Global equity markets are broadly in the red, with US futures targeting a 0.8% in cash markets are the open while the negative China backdrop is weighing on commodity prices. Latam currencies are nevertheless slightly stronger to start the week, notably outperforming their commodity and high-beta (though DM) peers, the AUD, CAD, and NZD.

Weekend developments were limited in Latin America outside of Peru (see below) and there’s little of note in today’s regional calendar after Mexican October international trade data published this morning. The INEGI reported a widening of Mexico’s trade deficit to USD2.0bn from USD0.9bn in September as exports fell by about USD3.1bn against a roughly USD2bn decline in imports.

In the week ahead, we’ll focus on Peruvian CPI figures, unemployment data across the region, Banxico’s quarterly report, and Chile’s economic activity data (see Latam Weekly for more details).

 

Partial Agreement on Strikes in Chile

News that BHP have reached an agreement with workers at Chile’s Escondida copper mine to avoid a strike has given the CLP a solid push ahead of the North American open. The country’s government has also partially defused a truckers’ strike (owing to high fuel prices and drivers’ safety) as they reached a deal with two truckers’ unions.

 

Peru Political Risks Linger

The trading week ended with a bang as Peru’s prime minister and the rest of the presidential Cabinet resigned on Friday after Congress denied a vote of confidence proposal that triggered departures (see Latam Flash for more details). The PEN had its worst week in seven with a 0.7% decline amid political risks—although this follows solid gains through the better part of November.

There weren’t too many fireworks over the weekend in Peru—as we had perhaps expected. Castillo appointed a rearranged Council of Ministers to be led by new PM (the fifth of Castillo’s presidency so far) Betssy Chavez; note that fourteen of nineteen ministers remained from the pre-resignations CoM (including Fin Min Borneo). According to a poll carried out last week, with results published yesterday, 87% of those surveyed believe new general elections should be called if Castillo is suspended by Congress, a proposal set for debate; on the other hand, the president’s approval rating increased to 31% from 25% last month.

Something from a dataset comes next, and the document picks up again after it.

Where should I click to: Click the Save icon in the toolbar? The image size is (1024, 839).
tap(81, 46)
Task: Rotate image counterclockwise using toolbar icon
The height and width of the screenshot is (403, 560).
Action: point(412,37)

Political developments in Peru are a key risk for local assets this week, but the calendar highlight will be CPI data due Thursday. We expect that stubbornly-high inflation will motivate another 25bps from the BCRP at its policy decision next week.

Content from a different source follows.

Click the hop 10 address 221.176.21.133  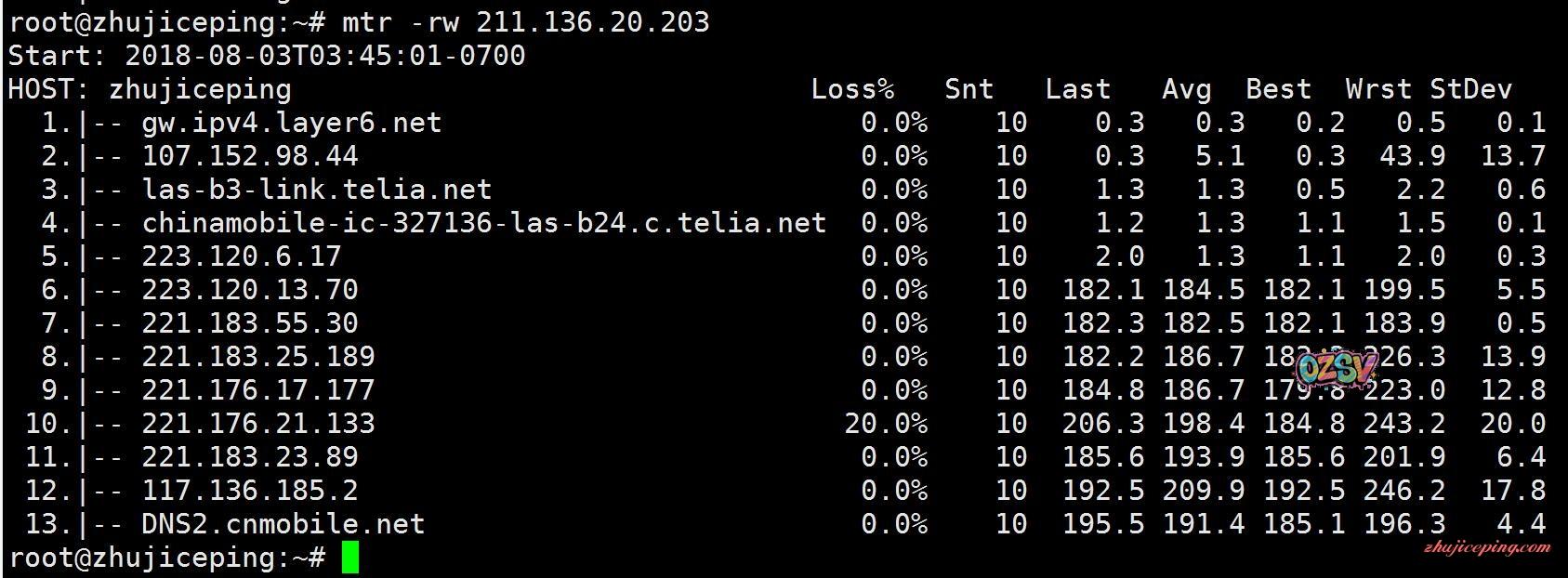257,424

Haddad Lined Up for Brazil’s Fin Min

Haddad will join Lula today in Brasilia, reinforcing expectations that the former Sao Paulo mayor will lead the incoming president’s Finance Ministry. Lula’s transition team, have insisted on their intention to abide by fiscal rules and restraint—notwithstanding the exclusion of social spending funds from the country’s spending cap—but markets are not impressed by the likely selection of Haddad who on Friday said “fiscal and social responsibility are not in opposition for Lula.” What he did not specify, however, was how the incoming government intends to overhaul the country’s fiscal rule and markets are unwilling to take pressure off Brazilian markets and wait until January when plans may be clearer.